Task 1: Give every number written in digits in the article on PET/CT scans for coronary artery calcium, along with what each one refers to.
Task 2: Extend the article on PET/CT scans for coronary artery calcium, starting after its final sentence.

Provided passage:
According to a study presented last month at the American College of Cardiology (ACC) 2019 meeting in New Orleans, it is now possible to use PET/CT scans to determine the presence or absence of coronary artery calcium in patients with chest pain. This can help determine which individuals have an increased risk of a future major adverse cardiovascular event, and have the greatest need for quick remedial action.
The researchers, who were from the Intermountain Medical Center Heart Institute in Salt Lake City, discovered that when coronary artery calcium was present in patients, they were more likely to undergo revascularization or coronary angiography with 90 days of scanning and have high-grade obstructive coronary artery disease. Patients who had no evidence of calcification could also be better directed to a more appropriate noncardiac follow-up, as suggested by these findings.
As stated by principal investigator Viet Le, a physician’s assistant and researcher at Intermountain: “We are interested in coronary artery calcium from a primary prevention and risk reduction standpoint. It followed that with the imaging that we do at Intermountain, the question arose: Is there a better way in those folks who have not had coronary artery disease, but show with symptoms, to better stratify who should have a stress test and who should undergo a workup for something else?”
Going to the E.R. for chest pain is common amongst Americans, with 6 million people going annually, while 3.8 million of them (68%) go on to have stress tests or have imaging done. As to be expected, there is a great number of these patients who do not have a positive test result for myocardial infarction or other coronary event at all, so hospital resources are not being enacted to the best of their ability. Dr. Le continued: “That is a lot of money for the healthcare system and for the patient when perhaps there is a better way to improve which population we stress test.”
Because a lack of positive test result is often the case, PET/CT could offer a noninvasive option to determine the degree of coronary artery calcium, the deposits of which suggest coronary artery disease and/or a future major adverse cardiovascular event. It should be noted, however, that it is unclear how well coronary artery calcium predicts risk for major cardiovascular events.

[Entries drawn from a collection]

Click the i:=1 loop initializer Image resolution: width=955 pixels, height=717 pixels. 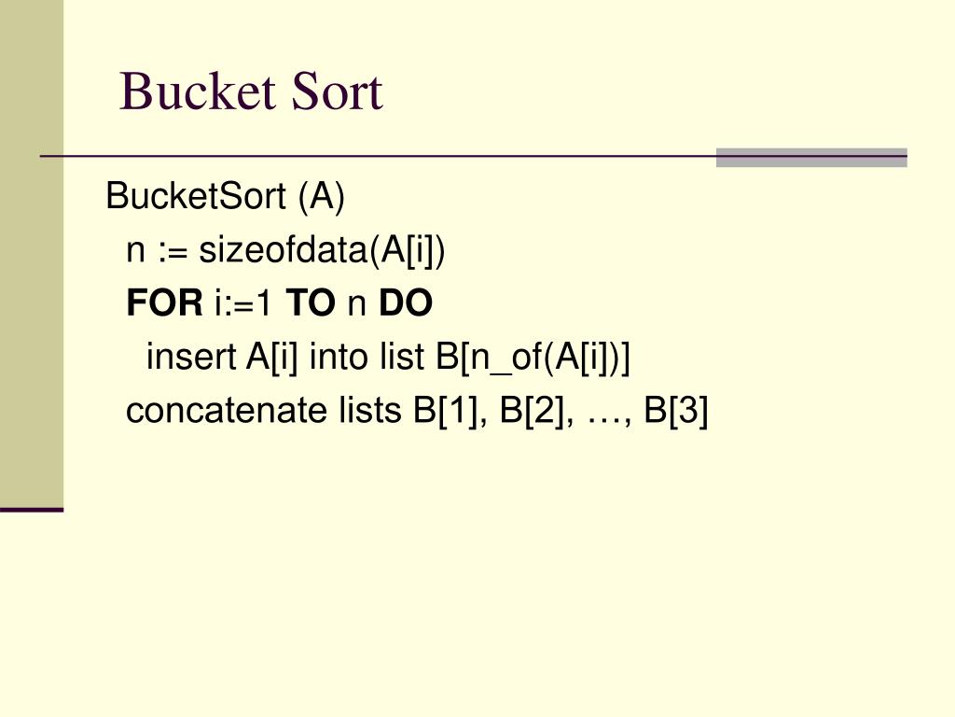tap(242, 303)
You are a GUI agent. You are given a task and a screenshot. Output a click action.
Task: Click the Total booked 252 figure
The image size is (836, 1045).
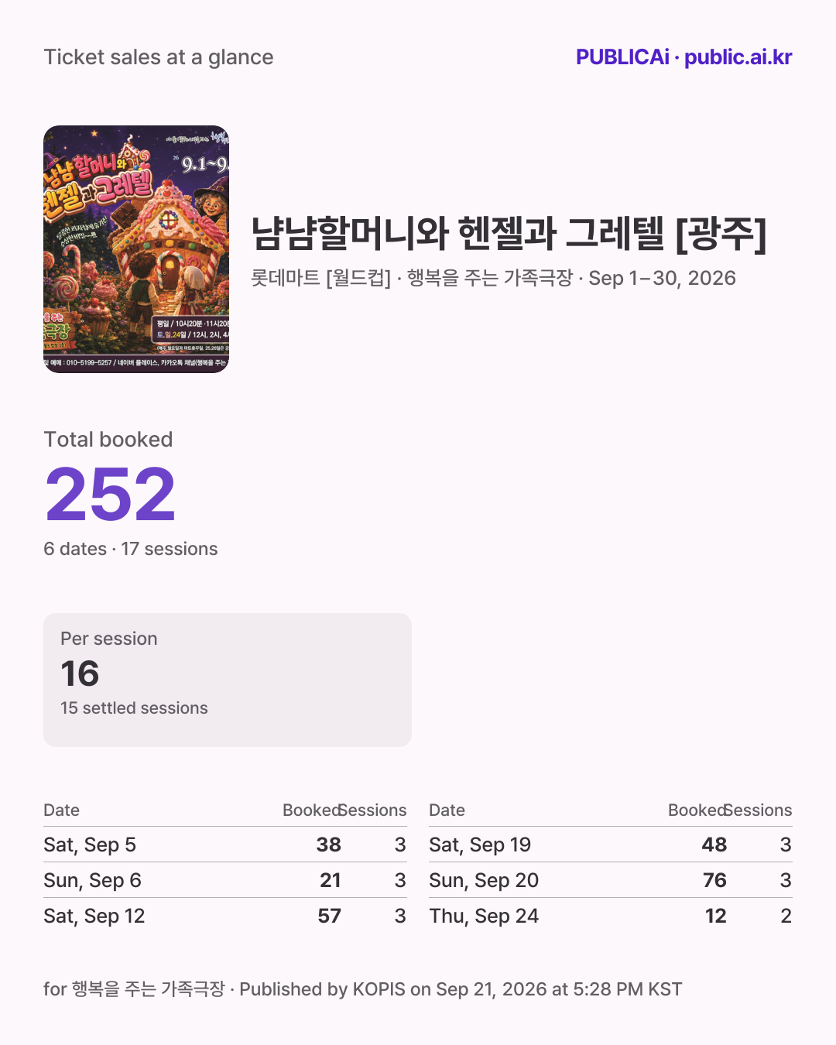(110, 494)
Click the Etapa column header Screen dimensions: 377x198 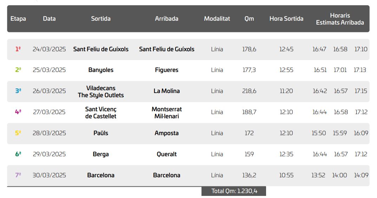coord(18,19)
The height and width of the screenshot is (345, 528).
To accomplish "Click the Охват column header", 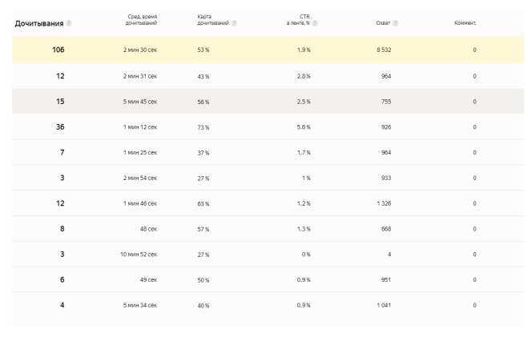I will (x=381, y=22).
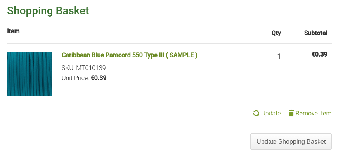
Task: Click the teal paracord product thumbnail
Action: (29, 74)
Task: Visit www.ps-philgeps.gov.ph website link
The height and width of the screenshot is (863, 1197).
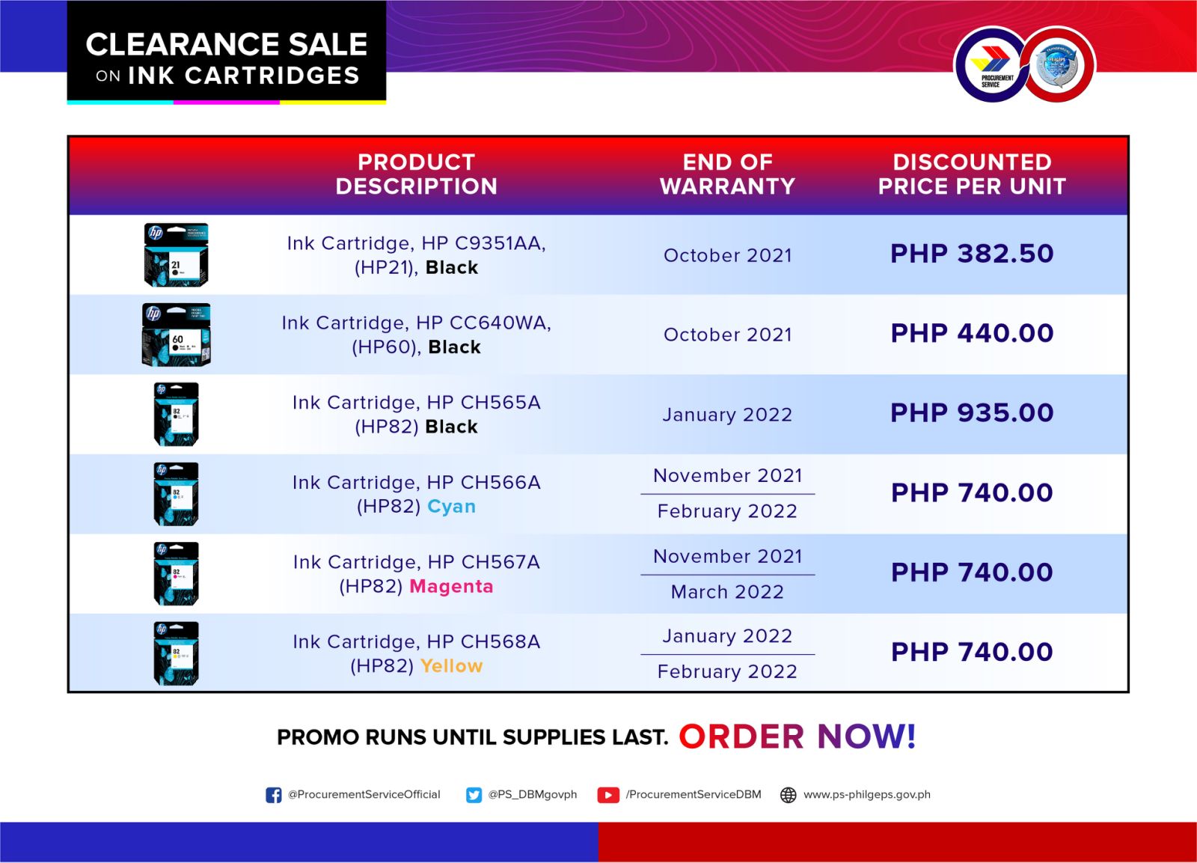Action: tap(867, 795)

Expected answer 1:
- 2019: the year of the American College of Cardiology (ACC) meeting in New Orleans where the study was presented
- 90: the number of days after scanning within which patients with coronary artery calcium were more likely to undergo revascularization or coronary angiography
- 6 million: the number of Americans who go to the E.R. for chest pain each year
- 3.8 million: the number of those people who go on to have stress tests or imaging
- 68%: the share of E.R. chest-pain patients who go on to have stress tests or imaging

Expected answer 2:
In order to remedy the uncertainty somewhat, Dr. Le and his colleagues identified 5,547 patients with no history of coronary artery disease who came to Intermountain Heart Institute from April 2013 to June 2016 with complaints of chest pain. The patients were given rubidium-82 PET/CT scans, to test for ischemia, which disrupts normal blood flow through the heart’s arteries to its muscle tissue; as well as to determine the presence of coronary artery calcium deposits on the walls of the arteries, which would indicate atherosclerosis or plaque.
Within the first 90 days after the scans, researchers visually took note of the absence and presence of coronary artery calcium and correlated those findings with patient outcomes relative to coronary angiography, high-grade coronary artery disease, and revascularization. After 90 days but less than 4 years later, the researchers tracked major adverse cardiovascular events (such as death, hospitalization, or myocardial infarction), as well as revascularization.
The end results of the study showed that researchers found that 45% of patients (2,515) had coronary artery calcium, while 55% showed no signs at all (3,302 individuals). Once they looked at the results of the two groups, they discovered that the patients with the coronary artery calcium fared poorly in comparison to the patients with no calcium present.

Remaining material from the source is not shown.